Showing posts with label Iowa Caucuses 2012. Show all posts
Showing posts with label Iowa Caucuses 2012. Show all posts

Feb 19, 2012

The Frontrunner Ron Paul (Caution: Adult Content)

Now will you forgive us for imposing Rick Santorum on you? Even though his primary campaign theme is a strict "One Climax, One Kid" rule?

The competent Ann Selzer has just published a poll of Iowa voters, and our "unelectable" Ron Paul whips every other GOPer in a face-to-face against His Ineptness Barack Obama.

I wouldn't break out the champagne just yet. The results seem to reflect more revulsion with President Obama and the other Republicans than any great enchantment with our offbeat ol' Grandpa Paul.  But a guy can be heartened to see hints of a friendlier attitude toward Constitutional government.

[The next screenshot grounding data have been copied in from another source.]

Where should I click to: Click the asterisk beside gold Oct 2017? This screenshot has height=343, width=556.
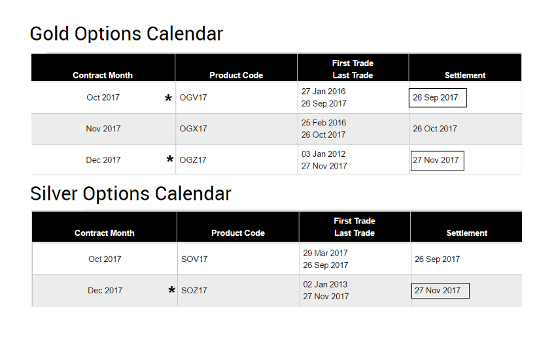(168, 99)
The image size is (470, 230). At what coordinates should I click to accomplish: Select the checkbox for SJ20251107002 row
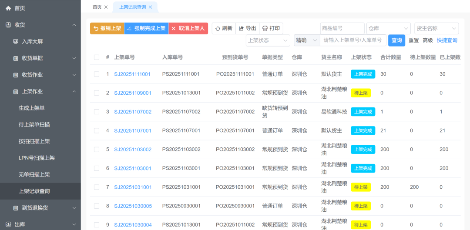[97, 112]
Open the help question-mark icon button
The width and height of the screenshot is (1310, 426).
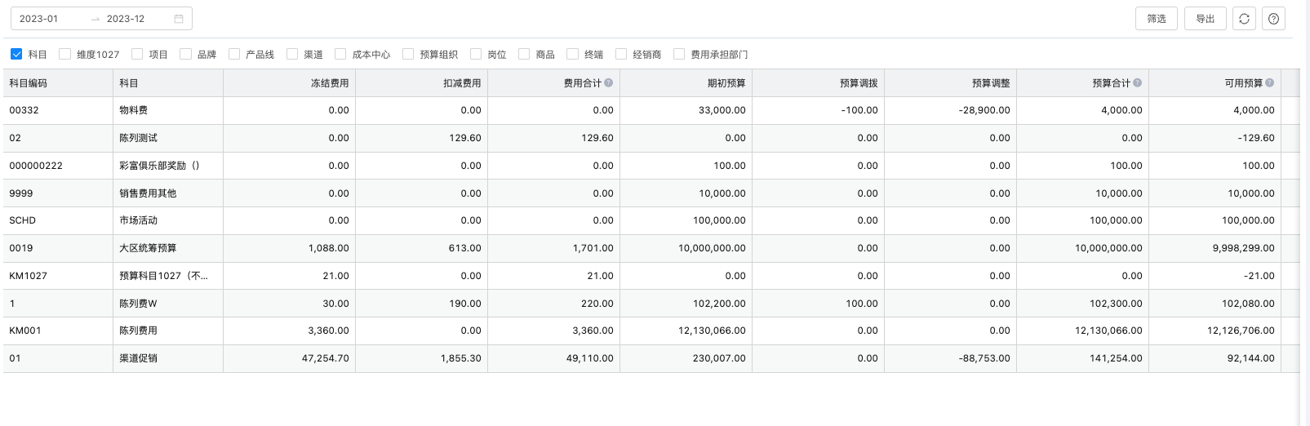pos(1273,19)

Paul beats the president by 7 points. Santorum beats him by 4 and Romney wins by 2. Poor Newt loses; Mr. Obama sends him home to Callista by 14 points.

From Hawkeye lips to God's ears, eh?

(There is rain on our parade. Paul's unfavorables total 41 points against Santorum's 33.  The others' hate numbers are worse, 51 for Mitt and 65 for Newt.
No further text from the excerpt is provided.